Miguel de Cervantes Saavedra

06/01/2011

Réflexions autour de Wikileaks VII

Les vacances sont finies mais je tire encore un peu sur la corde de la facilité et vous propose pour clore ce tour de textes au sujet de Wikileaks deux articles. Le premier est à prendre pour ce qu'il est, une petite info rigolote, sans prétentions aucune, mais qui nous rappelle que l'art politique, si (peu) diplomatique soit-il n'est jamais vraiment éloigné de l'art poétique... Lisez donc l'article Des Haïkus cachés dans les mémos de Wikileaks sur le blog, hébergé par Le Monde, Big Browser.
Enfin je soumets à votre sagacité ce texte, lu en parcourant Le Monde, ainsi que ces liens tirés du site du même journal:




Haïkus tiré du site Haïkuleaks


WikiLeaks, au secret du commerce

par Jean Cattan, faculté de droit d'Aix-en-Provence, diplômé du Collège d'Europe



Les cables diplomatiques révélés par WikiLeaks ont emporté avec eux un morceau imposant de cette vaste barrière qui protégeait la terre du secret. Un morceau de plus tombé au son de la marche triomphante d'Internet. Un adultère, un mauvais mot, une conspiration ou un plagiat, Internet brasse tout. Comme dans Le Mot de Victor Hugo, chaque secret se voit pousser des ailes pour se répandre à la vitesse de la lumière. Jamais il n'a été aussi vrai que "Tout peut sortir d'un mot qu'en passant vous perdîtes ; Tout, la haine et le deuil !"

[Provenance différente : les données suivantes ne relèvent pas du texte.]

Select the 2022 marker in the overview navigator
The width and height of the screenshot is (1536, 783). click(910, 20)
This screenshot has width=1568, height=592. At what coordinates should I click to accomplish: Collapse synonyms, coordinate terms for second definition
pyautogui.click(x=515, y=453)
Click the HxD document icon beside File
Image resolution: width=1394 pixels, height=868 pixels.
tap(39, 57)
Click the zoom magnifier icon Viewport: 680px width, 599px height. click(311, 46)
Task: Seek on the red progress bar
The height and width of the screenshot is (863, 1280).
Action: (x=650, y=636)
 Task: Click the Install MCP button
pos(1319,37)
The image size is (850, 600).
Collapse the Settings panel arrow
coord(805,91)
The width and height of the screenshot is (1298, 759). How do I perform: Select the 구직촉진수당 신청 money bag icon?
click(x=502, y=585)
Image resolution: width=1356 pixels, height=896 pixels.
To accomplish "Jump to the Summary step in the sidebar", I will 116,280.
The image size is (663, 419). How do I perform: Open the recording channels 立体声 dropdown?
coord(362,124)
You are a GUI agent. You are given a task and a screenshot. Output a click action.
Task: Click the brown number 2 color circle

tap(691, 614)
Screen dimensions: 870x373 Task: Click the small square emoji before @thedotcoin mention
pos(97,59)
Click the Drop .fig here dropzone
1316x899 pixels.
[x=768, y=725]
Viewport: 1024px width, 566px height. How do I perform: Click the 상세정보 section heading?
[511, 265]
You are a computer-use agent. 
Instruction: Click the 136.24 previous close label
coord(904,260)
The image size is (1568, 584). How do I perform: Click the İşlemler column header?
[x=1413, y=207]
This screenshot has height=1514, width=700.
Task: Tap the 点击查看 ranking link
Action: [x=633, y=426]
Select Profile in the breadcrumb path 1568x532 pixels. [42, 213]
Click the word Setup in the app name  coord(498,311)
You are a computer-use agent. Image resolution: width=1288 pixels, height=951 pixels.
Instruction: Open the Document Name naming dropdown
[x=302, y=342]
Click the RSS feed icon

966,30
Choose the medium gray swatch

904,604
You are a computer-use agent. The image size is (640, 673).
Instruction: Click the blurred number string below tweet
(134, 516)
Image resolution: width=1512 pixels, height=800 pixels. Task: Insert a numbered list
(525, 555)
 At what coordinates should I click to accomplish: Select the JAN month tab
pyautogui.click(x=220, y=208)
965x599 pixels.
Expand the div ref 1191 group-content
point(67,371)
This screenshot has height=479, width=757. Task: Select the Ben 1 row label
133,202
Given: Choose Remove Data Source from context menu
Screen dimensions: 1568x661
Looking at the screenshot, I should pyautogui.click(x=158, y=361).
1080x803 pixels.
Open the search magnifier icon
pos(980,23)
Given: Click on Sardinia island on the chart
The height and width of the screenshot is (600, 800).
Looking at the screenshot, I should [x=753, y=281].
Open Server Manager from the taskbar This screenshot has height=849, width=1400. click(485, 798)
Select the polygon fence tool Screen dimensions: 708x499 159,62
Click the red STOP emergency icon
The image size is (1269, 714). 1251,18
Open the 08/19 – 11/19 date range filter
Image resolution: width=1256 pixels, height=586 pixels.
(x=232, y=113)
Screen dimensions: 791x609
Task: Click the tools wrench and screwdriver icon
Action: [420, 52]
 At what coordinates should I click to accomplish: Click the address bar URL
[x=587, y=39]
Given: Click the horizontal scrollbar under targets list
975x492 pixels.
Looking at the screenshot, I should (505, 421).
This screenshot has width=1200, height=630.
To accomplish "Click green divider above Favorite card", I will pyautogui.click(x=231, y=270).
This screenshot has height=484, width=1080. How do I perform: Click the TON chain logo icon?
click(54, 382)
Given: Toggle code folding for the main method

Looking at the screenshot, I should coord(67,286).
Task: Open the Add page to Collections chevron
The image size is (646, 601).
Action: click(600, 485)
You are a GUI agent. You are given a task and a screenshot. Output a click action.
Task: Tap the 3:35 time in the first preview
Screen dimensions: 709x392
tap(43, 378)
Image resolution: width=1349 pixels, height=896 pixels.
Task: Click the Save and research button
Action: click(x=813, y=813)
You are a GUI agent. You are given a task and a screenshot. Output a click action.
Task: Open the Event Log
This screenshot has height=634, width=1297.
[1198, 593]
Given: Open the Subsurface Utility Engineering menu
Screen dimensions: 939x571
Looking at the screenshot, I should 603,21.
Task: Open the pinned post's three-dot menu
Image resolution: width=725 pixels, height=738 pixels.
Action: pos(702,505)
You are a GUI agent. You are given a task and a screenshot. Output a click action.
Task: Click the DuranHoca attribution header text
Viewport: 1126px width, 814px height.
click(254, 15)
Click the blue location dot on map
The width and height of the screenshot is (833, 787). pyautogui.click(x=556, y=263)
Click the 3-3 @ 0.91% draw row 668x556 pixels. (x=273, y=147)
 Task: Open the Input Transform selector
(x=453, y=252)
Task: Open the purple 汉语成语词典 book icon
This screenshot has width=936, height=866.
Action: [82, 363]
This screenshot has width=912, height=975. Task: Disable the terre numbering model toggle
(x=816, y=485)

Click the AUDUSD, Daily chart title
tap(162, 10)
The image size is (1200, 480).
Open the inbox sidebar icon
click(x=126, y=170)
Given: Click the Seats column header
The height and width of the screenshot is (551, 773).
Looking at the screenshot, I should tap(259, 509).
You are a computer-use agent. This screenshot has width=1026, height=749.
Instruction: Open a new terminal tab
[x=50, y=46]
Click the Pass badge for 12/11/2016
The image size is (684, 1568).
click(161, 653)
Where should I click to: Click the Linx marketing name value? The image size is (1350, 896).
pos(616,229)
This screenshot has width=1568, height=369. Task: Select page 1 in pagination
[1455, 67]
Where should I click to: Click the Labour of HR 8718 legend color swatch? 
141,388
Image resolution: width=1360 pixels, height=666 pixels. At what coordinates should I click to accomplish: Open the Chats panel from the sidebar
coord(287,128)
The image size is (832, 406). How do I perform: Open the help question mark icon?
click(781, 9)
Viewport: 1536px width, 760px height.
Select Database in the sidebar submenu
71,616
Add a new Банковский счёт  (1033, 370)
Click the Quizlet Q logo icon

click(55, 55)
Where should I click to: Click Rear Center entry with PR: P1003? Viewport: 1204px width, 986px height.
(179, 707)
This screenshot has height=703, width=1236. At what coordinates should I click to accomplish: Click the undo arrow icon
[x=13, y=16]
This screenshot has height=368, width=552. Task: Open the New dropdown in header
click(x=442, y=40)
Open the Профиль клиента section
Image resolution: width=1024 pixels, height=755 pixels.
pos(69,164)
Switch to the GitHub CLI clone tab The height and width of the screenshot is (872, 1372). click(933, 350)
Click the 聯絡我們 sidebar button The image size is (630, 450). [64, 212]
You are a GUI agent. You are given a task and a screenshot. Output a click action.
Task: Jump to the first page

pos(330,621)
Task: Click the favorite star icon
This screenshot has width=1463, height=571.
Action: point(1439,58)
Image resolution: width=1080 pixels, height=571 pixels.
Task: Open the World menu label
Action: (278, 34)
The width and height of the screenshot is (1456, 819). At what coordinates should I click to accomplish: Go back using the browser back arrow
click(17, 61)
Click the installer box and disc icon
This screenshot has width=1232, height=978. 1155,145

Nos vies privées, nos vies publiques, nos vies partagées et nos vies cachées ; toutes sont concernées et ne font désormais plus qu'une : la vie d'un village. Un village avec ses cafés, plus ou moins fermés. Aujourd'hui, nous nous émouvons face à ce constat simple, brutal et finalement bien triste : le café de la diplomatie ne vaut guère plus que celui du commerce. Le café de la diplomatie, comptoir des rêves et de notre imaginaire. Tout au plus vaut-il le comptoir d'un bar-tabac. Changeons de maison, allons pour un autre café ? Que pensez-vous de celui du Goncourt ? Détrompez-vous, il se dit qu'il ne vaudrait pas mieux qu'une cafétéria étudiante. D'ailleurs, un autre Wiki y aurait aussi fait sa petite révolution. N'ayons pas là le moindre regret. Les cloisons tombent à la vitesse des mythes et c'en est pour le mieux.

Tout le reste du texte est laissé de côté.